A Treacherous and Prolonged Journey to London on the Kennet and Avon Canal Part 2
Updated: Dec 19, 2020
So our plastic boat was sinking in middle of the canal and the engine had ceased working. I told my boyfriend Wolverine that we should start screaming “help”. I was quite self conscious about screaming “help” so it sounded very stilted and British. A lady with a broken wrist came out of a house on the other side of the canal. With her good hand she managed to pull the boat in. Then a man came out the house and told her we couldn’t moor there.
“We’re not mooring, we’re sinking!” I said.
He told us we couldn’t sink there either.
I had to run round the other side of the canal and pull the boat over there. Wolverine bailed out water with a tiny pan while I ran about looking for help. I found some boat related business that let me use their phone to call the river canal rescue. Unlike normal emergency services the lady on the other end of the line spent about twenty minutes very slowly taking all my personal and financial details. While I was telling her my national insurance number, date of birth, amount of moles on my body, a man crafted us a bilge pump out of a bit of hose pipe.
After an hour of futile water bailing with two miniature pans, a young comedy duo from the river canal rescue turned up and found the massive gaping hole in our hull. They stuck a larger bilge pump in it and said if it hadn’t sunk by the morning it will likely need towing to a dry dock to be taken out and fixed. With my none existent insurance they said this would set me back thousands of pounds. When the RCR (River and Canal Rescue) people left I leaned against our sinking ship and cried. The sort of crying that involves lots of snot exploding out of your face.
We went to the local pub to kill ourselves with alcohol. I bought a bottle of red wine and got talking to a group of seasoned boaters in the corner of the pub. One of them was called Lenny and he said he’d take a look at our boat. Lenny had a thick brown beard and large sailors jumper and would not be out of place at the helm of some viking longboat crossing the North Atlantic at the turn of the last millennium. He shone a torch on our little plastic titanic and said he could probably fix it in the morning, and that we could stay on a wide-beam he was building for his daughter. We tried to buy him alcohol to thank him but he said he’d completely caned it at the weekend and was now just drinking pints of soda water and lime.
In the morning, Lenny put on waders and found the hole. Then he used weights and planks of wood to partially lever the boat out of the water. By the end of the day, Los Bravos was floating again and we were paying off a chunk of Lenny’s bar tab. We stayed at Honey street for a few days while the ice melted. At night, Lenny jammed with the guy behind the bar and told us about making crop circles with a biker gang. There were murals of crop circles, and stone circles, and the green man on the pub ceiling. One night they left a bed in the middle of the bar and we talked about the money making potential of turning "The Barge Inn" into the first sex club on the Kennet and Avon canal.
As we zoomed out of Honey Street we talked about making a shrine on the boat to Saint Lenny. Then we ran out of petrol about a mile down the canal. Wolverine had to run back to Honey street and jump in a van with Lenny and Co. back to Devizes. I remember that late afternoon, our engine burbling through the dusky landscape, getting tangled in the reeds either side of the canal. We spent that night moored in a frozen forest with the lights of trains occasionally flickering past. The next day we ventured around the nearby hamlets each with a Jerry-can to refuel Los Bravos. After that I recall a time of abundance. We bought crockery at charity shops in Pewsey and had tortellini and rocket salad by the light of about 10 candles. Then I checked my account online and realised I had about five pounds left.

Extracted information »
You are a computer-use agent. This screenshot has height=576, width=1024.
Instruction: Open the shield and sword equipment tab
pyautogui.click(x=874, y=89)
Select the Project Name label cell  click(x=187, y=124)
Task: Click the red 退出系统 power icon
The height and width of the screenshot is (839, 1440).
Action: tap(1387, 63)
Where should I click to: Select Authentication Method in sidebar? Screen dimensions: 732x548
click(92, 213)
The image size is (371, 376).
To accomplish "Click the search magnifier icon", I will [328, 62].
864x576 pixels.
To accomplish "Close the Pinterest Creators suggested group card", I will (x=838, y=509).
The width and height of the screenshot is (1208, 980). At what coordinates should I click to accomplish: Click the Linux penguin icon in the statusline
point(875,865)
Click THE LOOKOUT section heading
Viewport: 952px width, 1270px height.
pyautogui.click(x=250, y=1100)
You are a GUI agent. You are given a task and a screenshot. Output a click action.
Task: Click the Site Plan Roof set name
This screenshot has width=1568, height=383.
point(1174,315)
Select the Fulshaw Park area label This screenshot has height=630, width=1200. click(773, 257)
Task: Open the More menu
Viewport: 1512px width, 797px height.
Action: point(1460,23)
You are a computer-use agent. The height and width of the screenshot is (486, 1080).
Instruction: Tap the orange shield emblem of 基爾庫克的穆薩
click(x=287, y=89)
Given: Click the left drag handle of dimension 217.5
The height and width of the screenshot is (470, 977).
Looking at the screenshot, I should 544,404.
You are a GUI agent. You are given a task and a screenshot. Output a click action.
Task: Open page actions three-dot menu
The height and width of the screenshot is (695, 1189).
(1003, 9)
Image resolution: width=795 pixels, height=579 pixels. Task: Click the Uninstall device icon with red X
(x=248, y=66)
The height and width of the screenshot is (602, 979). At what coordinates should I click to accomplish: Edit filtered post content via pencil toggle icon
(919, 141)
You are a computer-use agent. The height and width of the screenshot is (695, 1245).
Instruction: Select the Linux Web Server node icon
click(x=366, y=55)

What is required »
Answer these questions from the canal journey account above:
(a) What did a man make out of a bit of hose pipe?
(b) What was Lenny drinking instead of alcohol?
(c) In which place did they buy crockery at charity shops?

Exercise response »
(a) A bilge pump.
(b) Pints of soda water and lime.
(c) Pewsey.